English
Language : 

82371FB Datasheet, PDF (93/122 Pages) Intel Corporation – 82371FB (PIIX) AND 82371SB (PIIX3) PCI ISA IDE XCELERATOR
E
82371FB (PIIX) AND 82371SB (PIIX3)
3.4. DMA Controller
The DMA circuitry incorporates the functionality of two 82C37 DMA controllers with seven independently
programmable channels (Channels 0-3 and Channels 5-7). DMA Channel 4 is used to cascade the two
controllers and defaults to cascade mode in the DMA Channel Mode (DCM) Register. In addition to accepting
requests from DMA slaves, the DMA controller also responds to requests that are initiated by software.
Software may initiate a DMA service request by setting any bit in the DMA Channel Request Register to a 1.
The DMA controller for Channels 0-3 is referred to as "DMA-1" and the controller for Channels 4-7 is referred
to as "DMA-2".
Channel 0
Channel 1
Channel 2
Channel 3
DMA-1
Channel 4
Channel 5
Channel 6
Channel 7
DMA-2
051902_3.drw
051902
Figure 2. Internal DMA Controller
Each DMA channel is hardwired to the compatible settings for DMA device size; channels [3:0] are hardwired
to 8-bit count-by-bytes transfers and channels [7:5] are hardwired to 16-bit count-by-words (address shifted)

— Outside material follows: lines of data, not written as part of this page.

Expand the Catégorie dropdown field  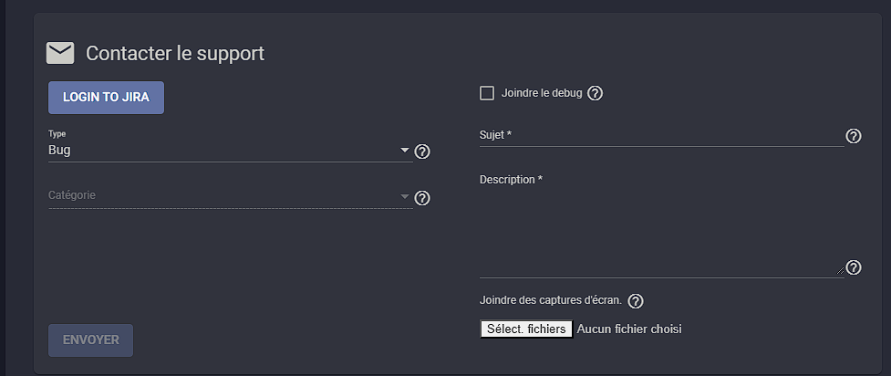(x=231, y=196)
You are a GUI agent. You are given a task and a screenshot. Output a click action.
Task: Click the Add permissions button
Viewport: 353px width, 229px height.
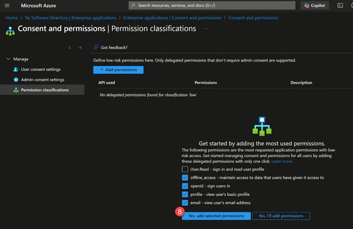point(118,70)
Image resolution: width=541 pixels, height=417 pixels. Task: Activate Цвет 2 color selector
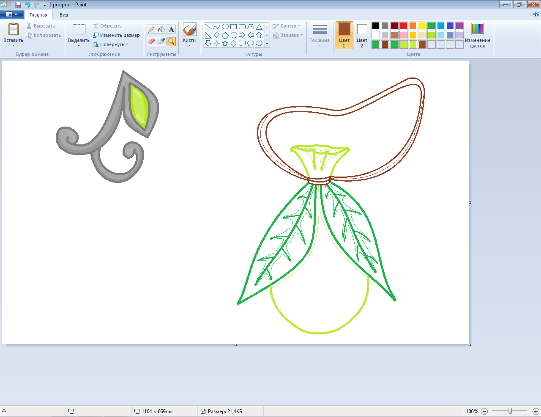click(362, 35)
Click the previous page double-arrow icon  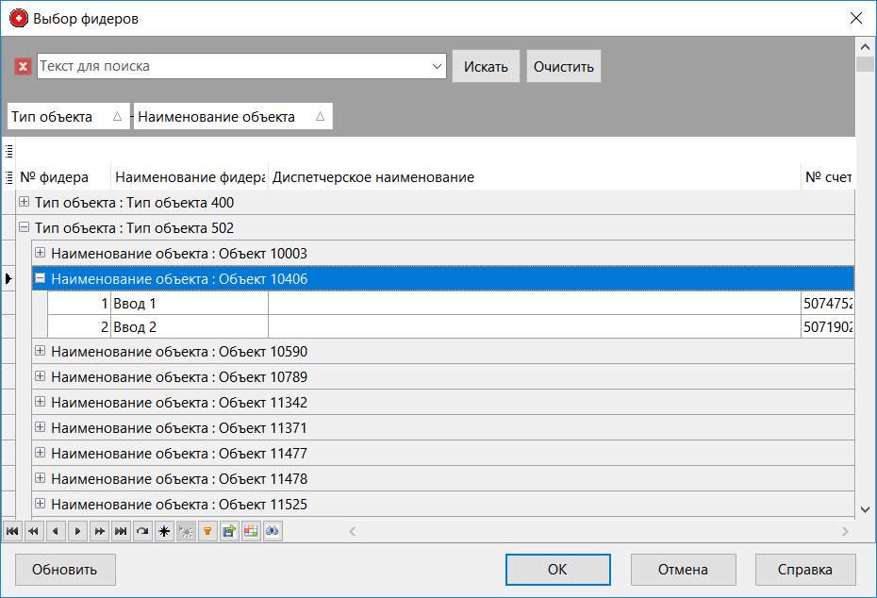[33, 531]

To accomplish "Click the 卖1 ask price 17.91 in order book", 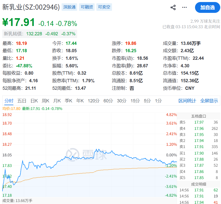I will coord(199,147).
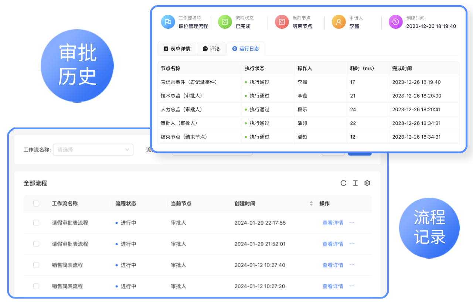Sort by 创建时间 column arrows
Screen dimensions: 473x303
(x=311, y=204)
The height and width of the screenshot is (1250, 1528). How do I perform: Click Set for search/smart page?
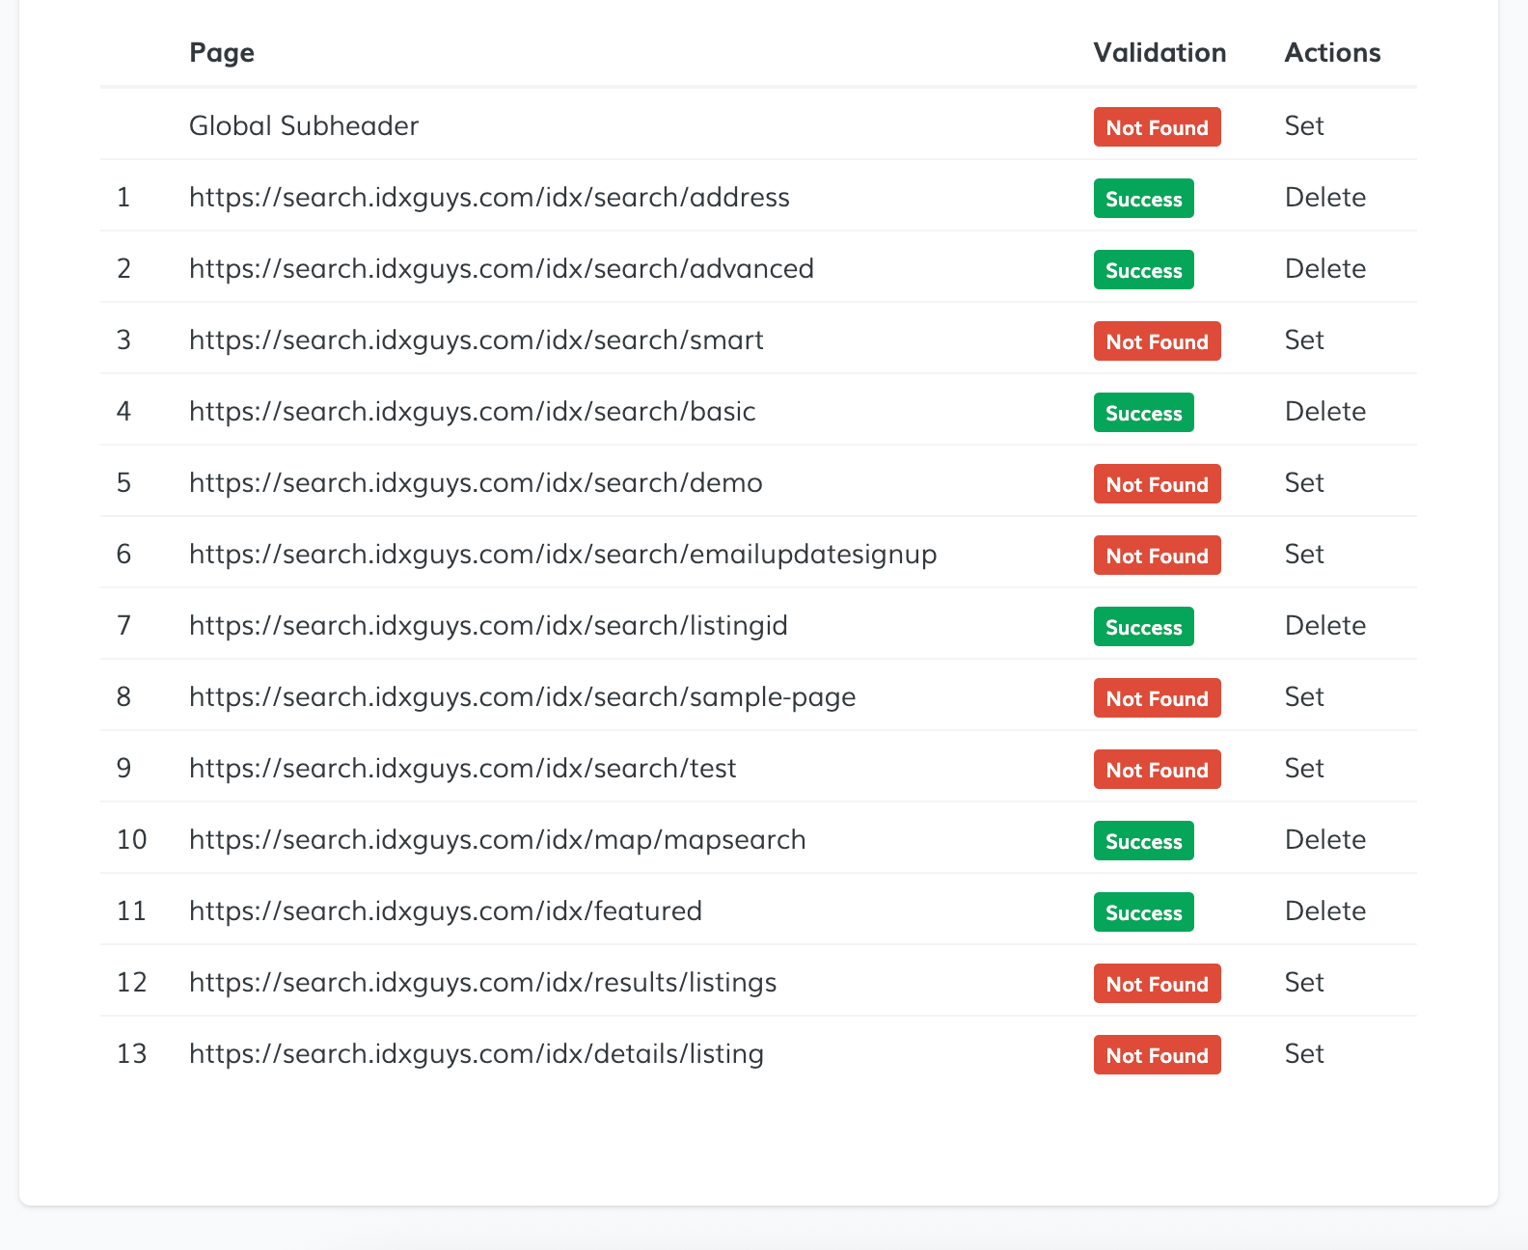(x=1303, y=340)

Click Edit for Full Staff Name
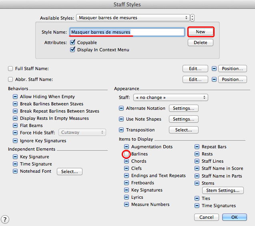pos(195,69)
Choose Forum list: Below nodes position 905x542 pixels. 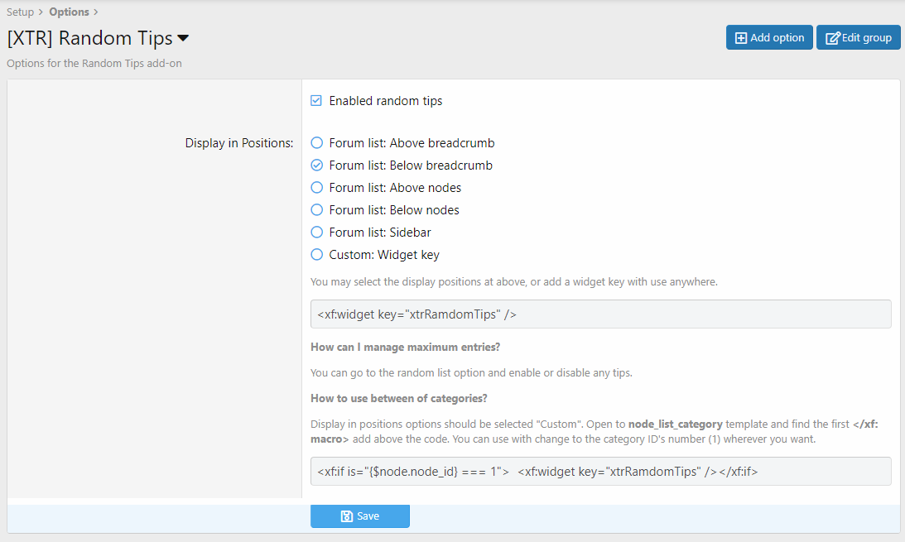[316, 210]
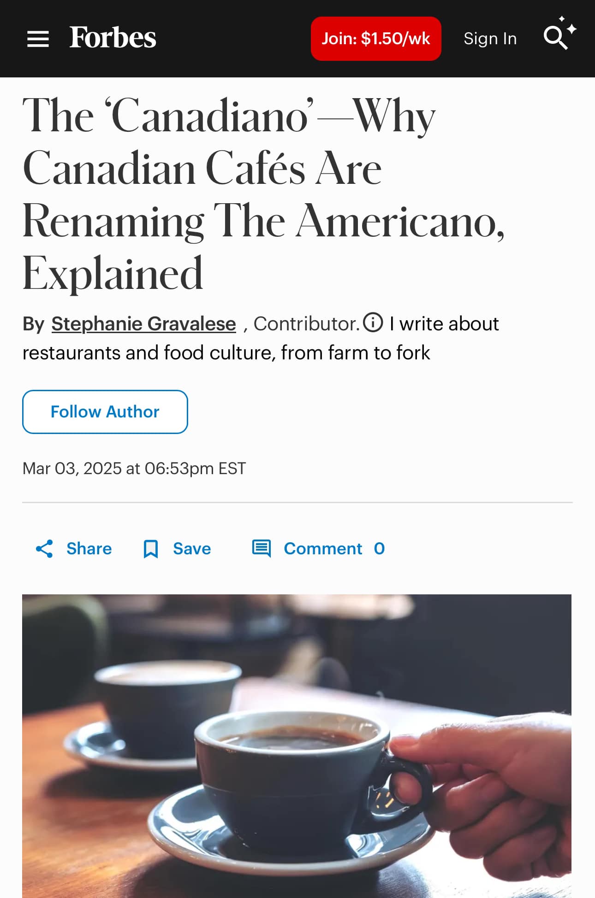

transfers. The PIIX/PIIX3 provides the timing control and data size translation necessary for the DMA transfer
between the memory (ISA or main memory) and the ISA Bus device. ISA Compatible and F type DMA timing
are supported. Type F DMA is selected via the MBDMA[1:0] Registers and permits up to two channels to be
programmed for type F transfers at the same time.
The PIIX/PIIX3 provides 24-bit addressing in compliance with the ISA-Compatible specification. Each channel
includes a 16-bit ISA-Compatible Current Register that contains the 16 least-significant bits of the 24-bit
address, an ISA Compatible Page Register that contains the eight next most significant bits of address. The
DMA controller also features refresh address generation, and auto-initialization following a DMA termination.
The DMA controller is either in master or slave mode. In master mode, the DMA controller is either servicing
a DMA slave’s request for DMA cycles or allowing a 16-bit ISA master to use the bus (via a cascaded DREQ
signal). In slave mode, the PIIX/PIIX3 monitors both the ISA Bus and PCI, decoding and responding to I/O
read and write commands that address its registers.
Note that a DMA device (I/O device) is always on the ISA Bus, but the memory referenced is located on
either an ISA Bus device or on PCI. When the PIIX/PIIX3 is running a compatible DMA cycle, it drives the
MEMR# or MEMW# strobes if the address is less than 16 Mbytes (000000–FFFFFFh). These memory
strobes are generated regardless of whether the cycle is decoded for PCI or ISA memory. The SMEMR# and
SMEMW# are generated if the address is less than 1 Mbytes (0000000–00FFFFFh). If the address is greater
than 16 Mbytes (1000000–7FFFFFFh), the MEMR# or MEMW# strobe is not generated in order to avoid
aliasing problems.
The PIIX/PIIX3 drives the AEN signal asserted (high) during DMA cycles to prevent the I/O devices from
misinterpreting the DMA cycle as a valid I/O cycle. The BALE signal is also driven high during DMA cycles.
Also, during DMA memory read cycles to the PCI Bus, the PIIX/PIIX3 the data on the ISA Bus is considered
random if the PCI cycle is either target aborted or master aborted.